The Democrats, part of a reformist bloc that turned Serbia westward with Milosevic’s ouster in 2000, saw their support crumble to 23 percent from 38 percent in 2008, hurt by an economic downturn that has left a quarter of the Serbian workforce without jobs.
After years of teetering between pro-Western reformers and pro-Russian nationalists, Sunday’s elections for president and parliament were marked by an unprecedented consensus between the major political blocs on Serbia’s bid to join the EU.
The right-wing Serbian Progressive Party, led by former ultranationalists who say they now share the goal of EU accession, claimed the narrowest of victories in the more-important parliamentary vote with about 24.7 percent, but was seen struggling for coalition allies.
The Democrats and the Progressives will fight it out for control of the presidency, too, when Democrat Serbian President Boris Tadic and opposition leader Tomislav Nikolic go head-to-head in a run-off on May 20.
The Socialists, led by Milosevic’s former spokesman Ivica Dacic, doubled their vote to 16 percent and emerged as kingmakers.
They are widely tipped to revive Serbia’s outgoing ruling coalition with the Democratic Party, an unwieldy, reformist alliance that has brought the country of 7.3 million people to within a whisker of talks on joining the EU.
However, Dacic, the interior minister in the former government, will exact a high price.
“Whoever wants to talk to us ... will have to understand that we have risen from the ashes,” he told jubilant supporters in Belgrade. “Maybe Serbia doesn’t know today who will be president, but it knows who will be prime minister.”
There were fireworks and trumpets on the terrace of the party headquarters.
Dacic has reformed the Socialists, but does not apologize for Milosevic’s role in fomenting war in Croatia, Bosnia and Kosovo in the 1990s, conflicts that killed more than 100,000 people and drove his own country into poverty and international isolation.
Analyst Zoran Stojilkovic said the Socialists had “huge blackmailing potential.”
“They are closer to the Democrats and they will have huge demands,” he said. “The likeliest outcome is that the pro-European coalition will continue.”
Dacic favors EU membership for Serbia, but is hostile toward the IMF and the prospect of Serbia seeking new funds from the lender. He has also pledged to protect Serbia’s state assets from privatization.
Tadic and Nikolic were tied in Sunday’s first-round vote for president, according to preliminary official results, but analysts expect undecided voters to turn to Tadic on May 20 out of fear of Nikolic’s hardline nationalist past.

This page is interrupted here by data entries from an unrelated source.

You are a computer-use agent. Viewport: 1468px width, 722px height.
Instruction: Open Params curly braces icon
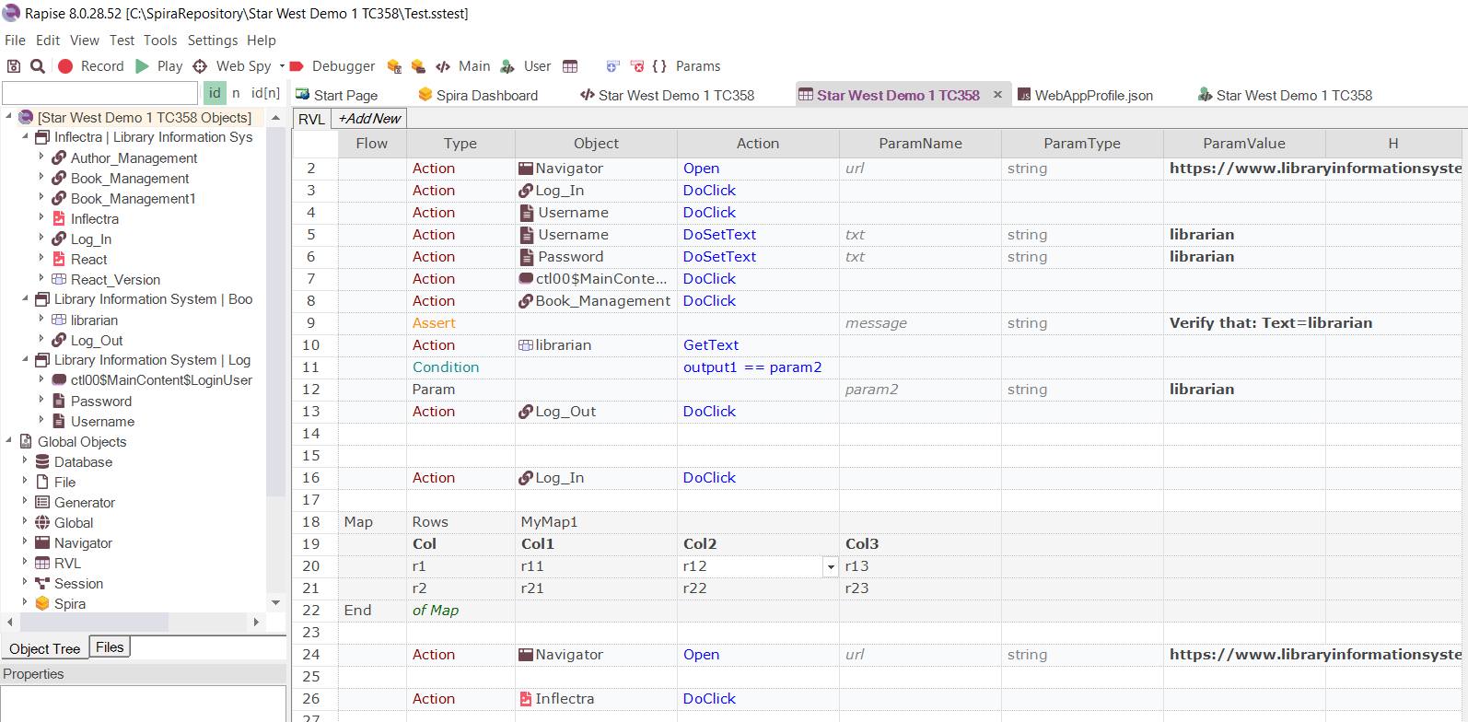click(x=659, y=66)
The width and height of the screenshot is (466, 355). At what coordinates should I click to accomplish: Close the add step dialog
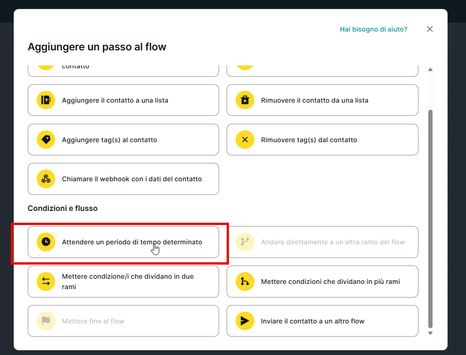click(x=430, y=29)
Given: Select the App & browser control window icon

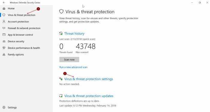Looking at the screenshot, I should [4, 35].
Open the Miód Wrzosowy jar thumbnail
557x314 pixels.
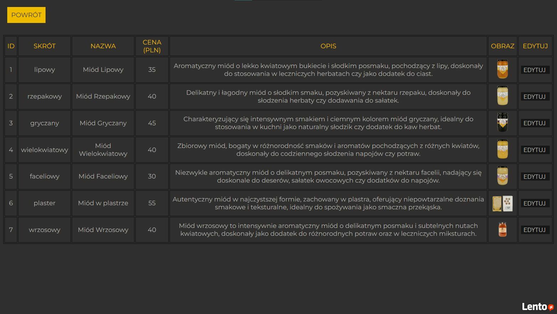pyautogui.click(x=503, y=229)
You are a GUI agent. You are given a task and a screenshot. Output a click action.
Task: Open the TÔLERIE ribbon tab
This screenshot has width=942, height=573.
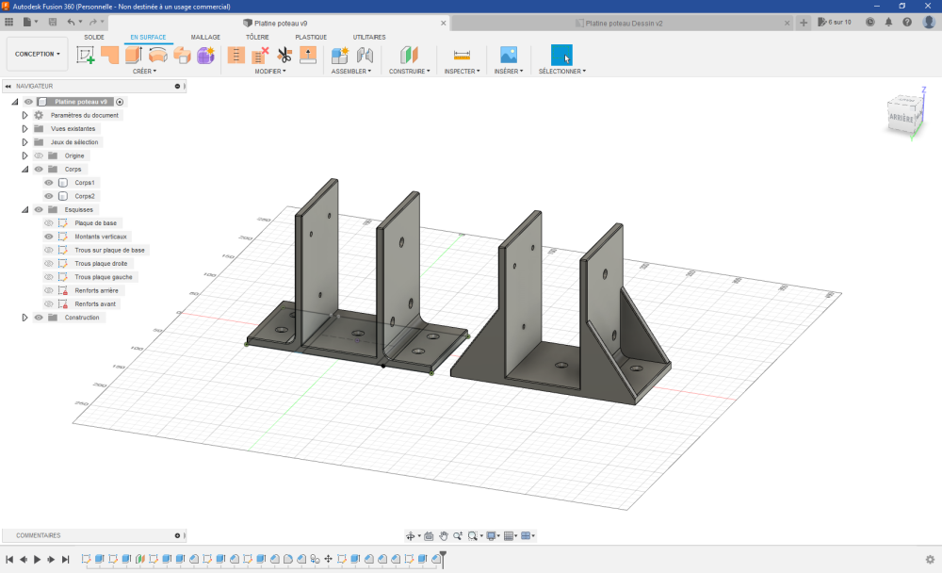pyautogui.click(x=257, y=37)
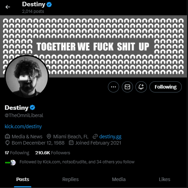The width and height of the screenshot is (188, 188).
Task: Open direct message via envelope icon
Action: pyautogui.click(x=127, y=87)
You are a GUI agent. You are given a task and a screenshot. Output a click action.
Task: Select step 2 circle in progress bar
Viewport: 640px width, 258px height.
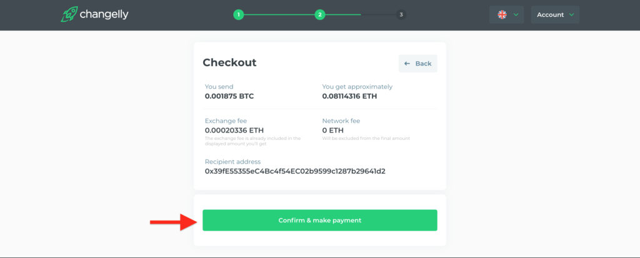319,15
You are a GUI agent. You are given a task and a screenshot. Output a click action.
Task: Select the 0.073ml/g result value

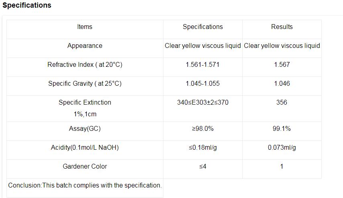point(282,148)
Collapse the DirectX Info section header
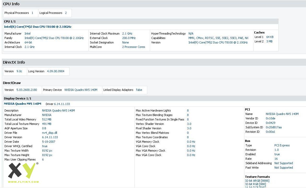Screen dimensions: 306x188 click(14, 62)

Nikolic was formerly part of the ultranationalist Radical Party, which shared power with Milosevic in 1999 when Serbia was bombed by NATO to halt the massacre and expulsion of ethnic Albanians in Kosovo.
After repeated election defeats, he broke away from the party in 2008 and pledged support for Serbia’s EU membership bid.
Under the Democratic Party, Serbia closed a dark chapter with the arrest and extradition of Bosnian Serb genocide suspects Radovan Karadzic and Ratko Mladic, and in March became an official candidate for EU membership.
The EU is weighing whether to open accession talks next year. They could last until 2020.